Zur Geschichte von Zornheim - von Sigrid Schmitt
Frühe Schenkungen an die Klöster Fulda und Lorsch belegen den Besitz bedeutender Adelsfamilien in Zornheim. Im 9. Jahrhundert besaß auch das Kloster Notre Dame in Soisson Zornheimer Weinberge. Während die Güter diesen Klöstern in der Folgezeit wieder verloren gingen, konnte das Mainzer St. Albanskloster, das neben seinem Grundbesitz auch über die kirchlichen Rechte im Ort verfügte, seine Position halten. 1145 lässt sich St. Alban erstmals als Grundherr in der Gemarkung nachweisen. Über sehr alten Grundbesitz in Zornheim verfügte auch das Mainzer Altmünsterkloster.

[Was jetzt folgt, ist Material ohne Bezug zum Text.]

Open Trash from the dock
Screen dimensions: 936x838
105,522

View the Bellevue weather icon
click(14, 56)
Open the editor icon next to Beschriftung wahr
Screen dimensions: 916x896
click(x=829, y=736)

1177 verpachtete es diesen - wohl nur zum Teil - auf hundert Jahre an des Kloster Ingelheimerhausen, das ihn dann nach Ablauf der hundert Jahre an St. Klara weiterverkaufte, offenbar ohne die Rechte von Altmünster zu berücksichtigen. Daneben muss Altmünster aber noch weiteren Besitz in Zornheim gehabt haben, da es noch 1668 mehr als 100 Morgen inne hatte. Mit dem Erwerb des ehemaligen Altmünster-Gutes über Ingelheimerhausen aber legte St. Klara den Grundstein für seine spätere Stellung als bedeutendster Grundherr und schließlich auch Ortsherr in Zornheim.
In Zornheim begütert waren weiterhin das Stift Mariengreden, die Mainzer Pfarrei St. Ignatz, die Stifte St. Stephan und St. Johannes und Kloster St. Jakob, Kloster Mariakron und das Katharinenstift in Oppenheim, die Kartause auf dem St. Michelsberg sowie das Mainzer Domstift. Ungeklärt bleiben die Besitz- und Herrschaftsrechte der Herren von Greiffenclau zu Vollraths. Bereits 1366 verkauften sie eine Gülte von über 45 Malter Korn an St. Stephan und setzten dafür 38 Morgen Acker und 82½ M. Weinberge in Zornheim als Sicherheit. Diese Güter wurden 1415 vom Stephansstift eingezogen, da die fällige Gültzahlung ausgeblieben war.
Aus: Sigrid Schmitt: Ländliche Rechtsquellen; redakt. Bearb. S.G.